Kepala PPLH IPB University Tekankan Mitigasi Spasial Akibat Perubahan Tutupan Lahan di Sumatra
Kepala Pusat Pengembangan Ilmu Lingkungan (PPLH) IPB University, Dr Yudi Setiawan menegaskan bahwa bencana hidrometeorologi yang melanda Aceh, Sumatra Barat, dan Sumatra Utara menjadi peringatan serius akan meningkatnya risiko bencana di Pulau Sumatra.
Dalam LRI Talk #3 bertema “Bersama Menjaga Sumatra: Kolaborasi Mitigasi, Penegakan Hukum, dan Pemulihan Ekosistem untuk Menghadapi Bencana Hidrometeorologi”, Dr Yudi menekankan pentingnya memahami dinamika perubahan tutupan lahan dalam kaitannya dengan risiko kebencanaan.
“Bencana ini menjadi pembelajaran bagi kita semua bahwa manusia adalah bagian kecil dari sistem alam. Kita perlu bersikap arif dan berbasis ilmu pengetahuan dalam menyikapi kejadian bencana,” ujar Dr Yudi.
Ia menjelaskan bahwa selain faktor alam ekstrem seperti siklon tropis yang baru pertama kali melintasi wilayah Sumatra, perubahan tutupan lahan turut memperbesar dampak bencana.

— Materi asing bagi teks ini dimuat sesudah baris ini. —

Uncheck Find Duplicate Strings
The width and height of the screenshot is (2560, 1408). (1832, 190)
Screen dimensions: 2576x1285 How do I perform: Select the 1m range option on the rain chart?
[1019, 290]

Dalam pendekatan hidrologi dan erosi, tutupan lahan menjadi faktor yang dapat dikendalikan manusia, berbeda dengan curah hujan atau karakter tanah.
“Dalam berbagai model hidrologi, tutupan lahan selalu menjadi variabel kunci. Hilangnya hutan atau perubahan vegetasi terbukti meningkatkan limpasan permukaan dan risiko banjir,” jelasnya.
Berdasarkan analisis data Kementerian Kehutanan periode 2003–2024, tim peneliti IPB University mencatat tren perubahan signifikan dari hutan menjadi nonhutan di tiga provinsi tersebut. Di Aceh, banyak kawasan hutan berubah menjadi perkebunan dan pertanian lahan kering. Sementara di Sumatra Utara dan Sumatra Barat, hutan lahan kering sekunder dan primer beralih menjadi hutan tanaman, perkebunan, semak belukar, hingga lahan terbuka.
Dr Yudi juga menyoroti bahwa perubahan tutupan lahan tidak selalu bersifat linear. “Dalam satu kawasan, vegetasi bisa hilang, terbuka, lalu tumbuh kembali. Pola dinamis ini penting dipahami, terutama ketika dikaitkan dengan kejadian cuaca ekstrem,” ungkapnya.
Untuk mendukung mitigasi, IPB University bersama Badan Riset dan Inovasi Nasional (BRIN) mengembangkan sistem deteksi cepat perubahan tutupan vegetasi berbasis citra satelit yang mampu memantau perubahan hingga skala delapan harian. Sistem ini telah dimanfaatkan sebagai bagian dari peringatan dini kehilangan tutupan hutan, termasuk di wilayah Sumatra.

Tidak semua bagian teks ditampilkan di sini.